Cerpen: Senja di Karimunjawa

Kalina

Moderator
KEMUNING, merah, indah, dan begitu damai. Senja adalah waktu termanis dalam satu hari. Ya, Senja bukan hanya sebuah waktu, tapi juga nama dan seorang gadis kecil berusia sembilan tahun di perkampungan Pantai Karimunjawa.

Langkah kakinya lincah di antara guliran pasir dan gelombang kecil Pantai Karimunjawa. Sesekali tubuh kecilnya berputar centil bak balerina di tepi pantai. Rambut panjangnya yang ikal kian bergolak dan bermain bersama desiran angin pantai sore itu.

Langkah kakinya terhenti dan bibirnya tersenyum manis pada sebuah batu besar di ujung pantai. Perlahan, kaki dan tangan kecilnya mulai beraksi memanjat batu itu. Maka, termangulah ia duduk di sana. Termangu menatap senja yang begitu berarti dan tiap waktu dalam harinya.

Bagi gadis kecil itu, waktu senja mempunyai ikatan yang erat dengan dirinya. Gambaran ikatan dan nama mereka yang sama dan penghibur hati dan ketidaktahuannya akan keluarga dan siapa dirinya.

Gambaran yang ia lukis sendiri dalam benaknya seolah memberikan ketenangan tersendiri dalam waktunya menikmati senja. Mata sayunya bersinar cerah bak menantang mentari yang kian tenggelam.

Wajahnya penuh berseri menatap senja, 5 menit, 10 menit, 15 menit. Akhirnya, hilanglah senja dan pandangannya. Wajah yang tadinya berseri itu mendadak hilang, mata yang tadinya bersinar seakan ikut redup bersama gelapnya hari.

***

"Senja, tunggulah Paman di geladak pantai seperti biasa. Sepertinya, Paman akan memperoleh ikan banyak," ujar seorang lelaki paro baya pada gadis kecil itu. Sang gadis kecil tersenyum dan mengangguk.

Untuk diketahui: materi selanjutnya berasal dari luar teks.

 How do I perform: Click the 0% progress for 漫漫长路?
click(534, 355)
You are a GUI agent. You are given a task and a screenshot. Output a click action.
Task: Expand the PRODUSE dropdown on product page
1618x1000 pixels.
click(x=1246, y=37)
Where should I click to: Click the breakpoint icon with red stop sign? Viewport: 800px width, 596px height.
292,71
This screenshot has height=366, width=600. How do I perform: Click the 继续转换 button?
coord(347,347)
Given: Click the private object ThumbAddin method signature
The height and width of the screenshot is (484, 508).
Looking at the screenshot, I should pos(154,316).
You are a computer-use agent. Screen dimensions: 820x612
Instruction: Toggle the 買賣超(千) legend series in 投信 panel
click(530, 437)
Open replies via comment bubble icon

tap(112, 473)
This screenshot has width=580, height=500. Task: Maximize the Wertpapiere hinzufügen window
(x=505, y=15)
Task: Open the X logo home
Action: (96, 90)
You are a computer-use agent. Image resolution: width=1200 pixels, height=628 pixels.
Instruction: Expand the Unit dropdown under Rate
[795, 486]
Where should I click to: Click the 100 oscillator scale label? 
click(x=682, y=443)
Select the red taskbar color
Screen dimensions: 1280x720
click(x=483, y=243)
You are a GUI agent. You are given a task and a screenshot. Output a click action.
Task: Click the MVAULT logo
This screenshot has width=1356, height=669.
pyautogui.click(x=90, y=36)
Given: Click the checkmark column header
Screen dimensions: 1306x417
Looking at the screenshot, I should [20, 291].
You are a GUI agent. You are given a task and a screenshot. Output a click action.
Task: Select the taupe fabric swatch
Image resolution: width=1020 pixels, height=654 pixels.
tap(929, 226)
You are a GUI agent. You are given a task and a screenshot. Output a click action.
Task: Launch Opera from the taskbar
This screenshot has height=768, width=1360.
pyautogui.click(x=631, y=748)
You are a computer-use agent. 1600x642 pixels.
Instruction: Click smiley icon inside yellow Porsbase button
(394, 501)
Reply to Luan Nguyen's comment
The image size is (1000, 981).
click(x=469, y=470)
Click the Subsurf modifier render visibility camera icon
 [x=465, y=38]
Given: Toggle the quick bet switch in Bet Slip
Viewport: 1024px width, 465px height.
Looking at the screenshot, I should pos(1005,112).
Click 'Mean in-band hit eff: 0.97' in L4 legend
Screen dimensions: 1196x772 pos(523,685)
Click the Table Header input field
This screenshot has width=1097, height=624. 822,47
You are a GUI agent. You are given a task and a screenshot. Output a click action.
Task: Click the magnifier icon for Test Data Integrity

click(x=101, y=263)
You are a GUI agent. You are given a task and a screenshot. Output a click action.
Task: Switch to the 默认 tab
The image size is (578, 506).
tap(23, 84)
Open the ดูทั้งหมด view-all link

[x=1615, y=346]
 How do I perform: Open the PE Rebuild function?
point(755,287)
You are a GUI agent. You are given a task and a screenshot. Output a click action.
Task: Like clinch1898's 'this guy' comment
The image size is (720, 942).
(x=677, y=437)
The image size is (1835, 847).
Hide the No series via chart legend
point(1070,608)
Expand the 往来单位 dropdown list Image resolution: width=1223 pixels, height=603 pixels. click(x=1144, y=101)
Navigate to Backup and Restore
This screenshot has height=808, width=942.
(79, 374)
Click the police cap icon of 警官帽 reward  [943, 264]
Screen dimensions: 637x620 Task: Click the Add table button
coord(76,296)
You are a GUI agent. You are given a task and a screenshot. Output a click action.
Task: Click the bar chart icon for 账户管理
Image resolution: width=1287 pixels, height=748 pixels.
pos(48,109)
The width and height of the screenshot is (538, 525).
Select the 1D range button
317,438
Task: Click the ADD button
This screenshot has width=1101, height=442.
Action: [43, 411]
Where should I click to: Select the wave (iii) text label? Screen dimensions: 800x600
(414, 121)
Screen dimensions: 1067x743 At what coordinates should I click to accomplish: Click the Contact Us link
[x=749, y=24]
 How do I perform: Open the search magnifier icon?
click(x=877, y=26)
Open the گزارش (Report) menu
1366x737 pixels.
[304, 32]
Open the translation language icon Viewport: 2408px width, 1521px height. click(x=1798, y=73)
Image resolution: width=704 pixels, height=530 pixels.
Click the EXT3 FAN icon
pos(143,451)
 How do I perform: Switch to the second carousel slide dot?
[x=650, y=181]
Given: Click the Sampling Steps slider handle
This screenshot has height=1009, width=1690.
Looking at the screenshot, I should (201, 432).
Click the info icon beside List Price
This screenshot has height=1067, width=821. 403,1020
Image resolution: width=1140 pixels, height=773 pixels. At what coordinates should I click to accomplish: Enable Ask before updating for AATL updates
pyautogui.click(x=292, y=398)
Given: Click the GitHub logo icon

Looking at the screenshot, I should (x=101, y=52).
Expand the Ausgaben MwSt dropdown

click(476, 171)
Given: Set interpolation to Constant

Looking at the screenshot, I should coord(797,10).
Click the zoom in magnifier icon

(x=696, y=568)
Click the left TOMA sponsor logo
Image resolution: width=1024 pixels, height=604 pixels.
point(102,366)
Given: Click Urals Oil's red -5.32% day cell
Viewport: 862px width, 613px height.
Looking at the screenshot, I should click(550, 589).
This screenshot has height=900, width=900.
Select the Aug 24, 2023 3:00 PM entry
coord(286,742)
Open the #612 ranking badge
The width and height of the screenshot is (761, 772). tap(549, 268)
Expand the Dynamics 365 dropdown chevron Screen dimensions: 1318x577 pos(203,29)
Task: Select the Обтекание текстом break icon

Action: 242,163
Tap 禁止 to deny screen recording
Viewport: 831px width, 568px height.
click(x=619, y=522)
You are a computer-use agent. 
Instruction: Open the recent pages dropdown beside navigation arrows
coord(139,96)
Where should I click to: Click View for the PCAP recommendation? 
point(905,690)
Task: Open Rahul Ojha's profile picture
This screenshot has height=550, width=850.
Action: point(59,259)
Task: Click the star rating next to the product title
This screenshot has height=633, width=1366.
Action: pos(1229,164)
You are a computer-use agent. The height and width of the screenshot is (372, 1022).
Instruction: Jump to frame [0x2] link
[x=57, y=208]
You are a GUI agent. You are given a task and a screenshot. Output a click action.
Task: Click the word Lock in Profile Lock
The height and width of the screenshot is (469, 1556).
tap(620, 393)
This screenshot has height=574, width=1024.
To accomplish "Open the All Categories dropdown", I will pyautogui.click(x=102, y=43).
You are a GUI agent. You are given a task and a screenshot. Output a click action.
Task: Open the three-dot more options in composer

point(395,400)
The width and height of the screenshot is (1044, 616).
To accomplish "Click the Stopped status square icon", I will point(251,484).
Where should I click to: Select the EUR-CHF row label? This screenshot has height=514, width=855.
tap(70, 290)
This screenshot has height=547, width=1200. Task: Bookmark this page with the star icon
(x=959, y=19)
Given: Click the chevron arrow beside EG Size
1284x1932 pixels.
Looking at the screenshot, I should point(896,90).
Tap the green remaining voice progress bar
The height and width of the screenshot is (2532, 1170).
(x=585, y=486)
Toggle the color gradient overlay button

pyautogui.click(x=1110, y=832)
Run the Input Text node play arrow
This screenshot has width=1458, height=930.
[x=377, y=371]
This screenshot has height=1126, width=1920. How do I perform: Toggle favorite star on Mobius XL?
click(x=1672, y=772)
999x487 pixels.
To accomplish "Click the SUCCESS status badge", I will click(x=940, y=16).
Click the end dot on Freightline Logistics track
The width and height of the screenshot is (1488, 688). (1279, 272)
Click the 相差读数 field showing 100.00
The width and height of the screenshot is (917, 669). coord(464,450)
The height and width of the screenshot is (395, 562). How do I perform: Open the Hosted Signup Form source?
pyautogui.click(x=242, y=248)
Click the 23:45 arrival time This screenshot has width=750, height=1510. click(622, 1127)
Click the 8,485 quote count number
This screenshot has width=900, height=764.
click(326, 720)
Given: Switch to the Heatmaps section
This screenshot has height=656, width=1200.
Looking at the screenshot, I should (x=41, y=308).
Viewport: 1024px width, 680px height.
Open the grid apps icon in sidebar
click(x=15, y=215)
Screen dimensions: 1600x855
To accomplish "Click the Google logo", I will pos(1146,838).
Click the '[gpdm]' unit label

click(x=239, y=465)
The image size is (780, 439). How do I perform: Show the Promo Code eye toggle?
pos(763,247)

"Hati-hati, Paman," jawab gadis kecil itu. Dia tetap berdiri di geladak pantai sampai pandangannya kabur dan perahu serta lelaki paro baya yang ia panggil paman lenyap.

Pada 16.30 WIB, angin pantai bertiup cepat dengan gelombang yang tak biasa. Senja dan beberapa warga pantai tampak resah menanti beberapa nelayan yang tak kunjung datang. Rutinitas harian mereka, pukul 14.00 WIB adalah waktu paling lambat bagi para nelayan untuk kembali dan berlayar.

Pada 18.00 WIB, wajah gadis kecil itu pun pucat pasi terduduk di geladak pantai. Pandangannya kosong menatap laut lepas yang semakin ganas. Hari itu untuk kali pertama ia tak teringat untuk melewatkan waktu termanisnya di atas batu besar di ujung pantai.

***

Senja, di hari ketujuh sejak perahu paman angkatnya menghilang bersama dua orang nelayan lainnya. Langkah kakinya begitu lemah menapak pasir ke arah ujung pantai.

"Senja, tunggu. . .," sebuah suara lantang dan kejauhan menghentikan langkahnya.

"Perahu pamanmu sudah ditemukan," teriak seorang anak pantai sahabat gadis itu. Sang gadis kecil terkejut, langkahnya segera bergerak mendekati sahabatnya.

"Pamanku?" tanya Senja cemas. Sang sahabat hanya tertunduk dan menggeleng pelan. Terdengar sebuah suara lirih mengiringinya.

"Hanya perahunya yang ditemukan pecah," ujar sahabatnya lirih.

Tubuh gadis kecil itu semakin lemah. Langkahnya berbalik arah ke ujung pantai. Kakinya kembali menapak pasir di antara deburan ombak. Ia terduduk bisu di atas batu. Hatinya tak dapat membendung peluh dalam batinnya. Air mata mengucur deras dan mata sayunya semakin redup.

Awan kelabu perlahan menyelimuti penuh langit Karimunjawa. Gerimis turun di antara senja yang tertutup awan. Sang gadis kecil seakan tahu bahwa, Senjanya tak akan kuasa melihat kepedihan dalam hatinya.